━━━━━ TEXTO

Eu fiz
mestrado em Estudos Culturais, sendo que trabalho na linha de Crítica da
Cultura. Em minha dissertação de mestrado, eu analisei a sexualidade feminina
na figura de vampiras e usei como objeto principal de análise a série "The
Vampire Diaries". Eu foco principalmente em questões de gênero,
sexualidade e corpo. Trabalho sempre com mídia de massa porque não acredito que
seja possível classificar cultura como "baixa" ou "alta".
Comentei com a Lola que havia visto e gostado do filme "Cinquenta tons de
Cinza", e ela me pediu para escrever uma resenha. Então fiz uma rápida
análise de algumas questões envolvendo a obra.
Tentativa 1
- 12/02/2015 - 15h50 - sozinha
Dia de
estreia, sessão estressantemente lotada. Experiência horrível. Perdi várias
partes do filme.
§ Ouvi um rapaz na fila dizer que
"a Ana é a piranha do Christian"
§ Uma mulher me chamou de vaca porque
pedi pra não conversar durante o filme.
§ Teve gente rindo ao ver os pelos
púbicos da Dakota Johnson
§ Durante a primeira cena no playroom, quando Ana demonstra sentir
prazer com a chicotada, uma moça disse: "Que vagabunda, está
gostando"
§ Teve gente rindo na cena em que o
Christian cheira a calcinha da Ana.
Tentativa 2
- 15/02/2015 - 13h00 - acompanhada por meu amigo Hiago
Sessão com
poucas pessoas, todas educadas. Consegui ver o filme inteiro sem problemas.
Veredito:
Eu gostei do
filme. Achei muito rápido; muita informação foi cortada. Imagino que quem não
leu os livros vai ter dificuldade de entender algumas coisas. Também achei que
as cenas de sexo deveriam ter sido mais explícitas e detalhadas, mas sei que os
estúdios trabalham muito para reduzir a classificação indicativa de filmes a
fim de maximizar os lucros. Não vejo isso de forma positiva, entretanto. Aqui
no Brasil o filme foi classificado para 16 anos, e BDSM é conteúdo adulto. Não
é questão de moralismo, só acho que é preciso maturidade para lidar com o
desafio psicológico que BDSM envolve.
O filme foi
muito bem feito, com cenas grandiosas. O BDSM é apresentado como algo
misterioso, cuja revelação é objeto de suspense, mas não como algo pecaminoso.
Assistimos à Ana descobrindo sua sexualidade de forma bonita, como sujeito de
seu próprio corpo, e não como objeto. E isso foi visivelmente deliberado,
porque em várias cenas há elementos que a colocam no controle da situação; como
no momento em que eles negociam o contrato ou quando Christian vai amarrá-la
com a gravata e pergunta se é isso que ela quer.
A atuação de
Dakota Johnson foi incrível; ela é uma excelente atriz. Engraçada nos momentos
cômicos, e com olhos que se enchem de lágrimas nas cenas dramáticas, ela trouxe
muita expressividade para o longa.
O Jamie
Dornan também foi bem, mas não tanto quanto ela. E confesso que sinto um certo
prazer nisso, porque durante as filmagens ouvi muito que Dakota, com apenas 24
anos, não "aparentava" ter os 21 da personagem. Mas Jamie, com 32,
não foi em nenhum momento questionado sobre interpretar um homem de 27.

━━━━━━━━━━
━━━━━ MATERIAL

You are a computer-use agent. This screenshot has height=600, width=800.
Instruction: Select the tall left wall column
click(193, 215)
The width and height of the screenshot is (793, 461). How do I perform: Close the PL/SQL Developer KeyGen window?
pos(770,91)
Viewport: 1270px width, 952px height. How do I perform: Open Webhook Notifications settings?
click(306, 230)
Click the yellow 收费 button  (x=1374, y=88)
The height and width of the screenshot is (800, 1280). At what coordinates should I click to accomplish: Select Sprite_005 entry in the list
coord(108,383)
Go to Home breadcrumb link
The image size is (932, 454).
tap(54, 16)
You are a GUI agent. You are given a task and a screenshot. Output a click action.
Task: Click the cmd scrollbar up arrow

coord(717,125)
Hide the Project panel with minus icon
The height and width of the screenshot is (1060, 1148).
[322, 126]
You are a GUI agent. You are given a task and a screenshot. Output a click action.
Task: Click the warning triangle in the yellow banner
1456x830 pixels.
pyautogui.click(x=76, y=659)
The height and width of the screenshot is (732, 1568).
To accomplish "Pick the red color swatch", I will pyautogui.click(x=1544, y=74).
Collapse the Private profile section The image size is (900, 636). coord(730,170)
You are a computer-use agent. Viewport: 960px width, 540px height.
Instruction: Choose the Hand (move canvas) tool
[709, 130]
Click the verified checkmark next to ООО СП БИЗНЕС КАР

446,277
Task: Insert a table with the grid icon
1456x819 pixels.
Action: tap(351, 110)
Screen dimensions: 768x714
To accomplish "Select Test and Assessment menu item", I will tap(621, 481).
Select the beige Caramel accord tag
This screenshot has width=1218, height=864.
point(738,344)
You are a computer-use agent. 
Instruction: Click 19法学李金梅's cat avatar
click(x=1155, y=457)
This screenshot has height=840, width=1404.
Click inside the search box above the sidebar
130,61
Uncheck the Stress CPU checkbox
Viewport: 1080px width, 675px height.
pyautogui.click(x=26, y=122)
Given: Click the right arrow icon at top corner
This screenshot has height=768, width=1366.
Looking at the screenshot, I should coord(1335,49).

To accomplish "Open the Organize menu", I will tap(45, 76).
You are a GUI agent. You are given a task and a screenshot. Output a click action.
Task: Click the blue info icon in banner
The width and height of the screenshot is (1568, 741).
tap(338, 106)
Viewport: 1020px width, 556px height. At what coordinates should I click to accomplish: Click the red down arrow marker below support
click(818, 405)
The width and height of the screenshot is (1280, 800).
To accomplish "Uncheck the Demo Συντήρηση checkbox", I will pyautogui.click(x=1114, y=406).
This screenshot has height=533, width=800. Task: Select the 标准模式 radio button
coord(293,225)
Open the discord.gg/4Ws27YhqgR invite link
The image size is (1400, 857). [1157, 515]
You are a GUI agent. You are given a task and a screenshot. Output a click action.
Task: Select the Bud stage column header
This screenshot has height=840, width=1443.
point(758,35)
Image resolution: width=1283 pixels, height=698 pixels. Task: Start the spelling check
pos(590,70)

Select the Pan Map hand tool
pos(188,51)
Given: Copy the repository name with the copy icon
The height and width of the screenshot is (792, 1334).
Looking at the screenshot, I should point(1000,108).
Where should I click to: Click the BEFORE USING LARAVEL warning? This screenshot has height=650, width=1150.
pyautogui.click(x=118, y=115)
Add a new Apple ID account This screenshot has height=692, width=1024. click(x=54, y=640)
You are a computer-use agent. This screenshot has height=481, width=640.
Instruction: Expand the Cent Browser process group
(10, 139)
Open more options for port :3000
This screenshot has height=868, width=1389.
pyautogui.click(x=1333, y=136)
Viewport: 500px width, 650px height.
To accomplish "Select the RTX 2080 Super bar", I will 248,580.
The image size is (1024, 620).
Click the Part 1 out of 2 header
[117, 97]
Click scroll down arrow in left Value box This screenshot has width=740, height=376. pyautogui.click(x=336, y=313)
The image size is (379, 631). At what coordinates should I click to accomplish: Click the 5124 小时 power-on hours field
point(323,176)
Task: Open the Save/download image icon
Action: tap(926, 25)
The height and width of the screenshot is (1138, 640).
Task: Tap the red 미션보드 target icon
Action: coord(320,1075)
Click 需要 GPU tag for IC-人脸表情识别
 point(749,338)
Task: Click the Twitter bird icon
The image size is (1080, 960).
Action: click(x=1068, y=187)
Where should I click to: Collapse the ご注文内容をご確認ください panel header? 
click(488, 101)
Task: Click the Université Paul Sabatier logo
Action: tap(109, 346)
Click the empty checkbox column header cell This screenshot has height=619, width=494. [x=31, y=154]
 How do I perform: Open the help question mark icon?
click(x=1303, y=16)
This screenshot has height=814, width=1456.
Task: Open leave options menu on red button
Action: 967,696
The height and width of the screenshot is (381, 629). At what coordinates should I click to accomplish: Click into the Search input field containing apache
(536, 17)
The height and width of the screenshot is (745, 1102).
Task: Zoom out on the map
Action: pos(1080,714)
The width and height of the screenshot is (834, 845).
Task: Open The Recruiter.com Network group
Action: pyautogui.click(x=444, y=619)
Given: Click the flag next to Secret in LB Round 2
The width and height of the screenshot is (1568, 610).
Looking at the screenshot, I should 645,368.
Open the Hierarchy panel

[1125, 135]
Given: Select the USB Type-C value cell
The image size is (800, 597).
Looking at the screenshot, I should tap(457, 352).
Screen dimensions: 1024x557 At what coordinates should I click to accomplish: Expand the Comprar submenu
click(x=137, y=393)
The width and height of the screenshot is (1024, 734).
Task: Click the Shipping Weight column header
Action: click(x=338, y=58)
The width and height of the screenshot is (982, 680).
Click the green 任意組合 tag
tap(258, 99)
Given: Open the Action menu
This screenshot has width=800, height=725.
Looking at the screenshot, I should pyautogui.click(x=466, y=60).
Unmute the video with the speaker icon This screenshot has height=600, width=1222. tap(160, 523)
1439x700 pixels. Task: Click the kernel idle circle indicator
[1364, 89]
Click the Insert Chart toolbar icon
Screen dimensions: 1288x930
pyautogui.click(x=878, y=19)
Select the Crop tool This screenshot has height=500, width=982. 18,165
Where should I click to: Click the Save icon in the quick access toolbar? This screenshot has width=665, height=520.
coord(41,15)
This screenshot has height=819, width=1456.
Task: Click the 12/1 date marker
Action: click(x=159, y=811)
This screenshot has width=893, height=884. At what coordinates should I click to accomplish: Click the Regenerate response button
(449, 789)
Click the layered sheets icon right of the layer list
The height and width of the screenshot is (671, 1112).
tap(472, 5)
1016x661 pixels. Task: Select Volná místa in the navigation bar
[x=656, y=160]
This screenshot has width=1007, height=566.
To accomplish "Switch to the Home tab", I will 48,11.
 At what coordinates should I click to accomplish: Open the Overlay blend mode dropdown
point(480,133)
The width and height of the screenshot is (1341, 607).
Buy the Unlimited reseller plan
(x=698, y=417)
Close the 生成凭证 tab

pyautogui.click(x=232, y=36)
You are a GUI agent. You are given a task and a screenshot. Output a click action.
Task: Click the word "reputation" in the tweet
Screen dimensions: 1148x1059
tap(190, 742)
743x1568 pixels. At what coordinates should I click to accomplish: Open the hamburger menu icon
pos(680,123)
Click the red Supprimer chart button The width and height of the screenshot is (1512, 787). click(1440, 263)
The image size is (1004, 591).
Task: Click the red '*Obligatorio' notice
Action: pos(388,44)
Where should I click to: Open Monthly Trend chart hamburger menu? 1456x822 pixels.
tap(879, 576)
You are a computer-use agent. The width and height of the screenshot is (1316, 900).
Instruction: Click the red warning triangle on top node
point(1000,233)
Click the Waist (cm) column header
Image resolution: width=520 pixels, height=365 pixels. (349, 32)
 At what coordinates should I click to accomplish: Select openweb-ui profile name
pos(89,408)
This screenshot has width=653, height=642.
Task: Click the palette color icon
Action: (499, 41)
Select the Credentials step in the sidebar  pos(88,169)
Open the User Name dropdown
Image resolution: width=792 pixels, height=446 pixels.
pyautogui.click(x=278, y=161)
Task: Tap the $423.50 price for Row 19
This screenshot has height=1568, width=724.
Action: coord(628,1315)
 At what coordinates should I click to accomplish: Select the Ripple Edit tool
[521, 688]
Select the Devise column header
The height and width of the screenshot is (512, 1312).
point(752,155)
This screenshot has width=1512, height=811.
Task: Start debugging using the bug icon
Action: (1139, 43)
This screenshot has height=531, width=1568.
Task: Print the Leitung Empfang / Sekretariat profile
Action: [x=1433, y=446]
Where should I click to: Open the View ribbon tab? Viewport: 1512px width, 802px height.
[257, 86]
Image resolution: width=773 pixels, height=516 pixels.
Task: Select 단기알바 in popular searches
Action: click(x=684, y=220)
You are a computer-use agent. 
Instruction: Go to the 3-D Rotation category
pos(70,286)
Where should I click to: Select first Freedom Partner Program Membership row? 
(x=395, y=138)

━━━━━━━━━━

OBJETIVO 1:
Responda com base no texto:
(a) Qual série foi o principal objeto de análise da dissertação de mestrado?
(b) Quem acompanhou quem escreve na segunda tentativa de ver o filme?
(c) Para qual idade o filme foi classificado no Brasil?
OBJETIVO 2: Segundo o texto, por que quem escreve não vê com bons olhos a classificação indicativa dada ao filme no Brasil?

RESPOSTA ESPERADA 1:
(a) "The Vampire Diaries".
(b) O amigo Hiago.
(c) 16 anos.

RESPOSTA ESPERADA 2: O filme foi classificado para 16 anos, mas BDSM é conteúdo adulto. Quem escreve diz que não se trata de moralismo: é preciso maturidade para lidar com o desafio psicológico que o BDSM envolve.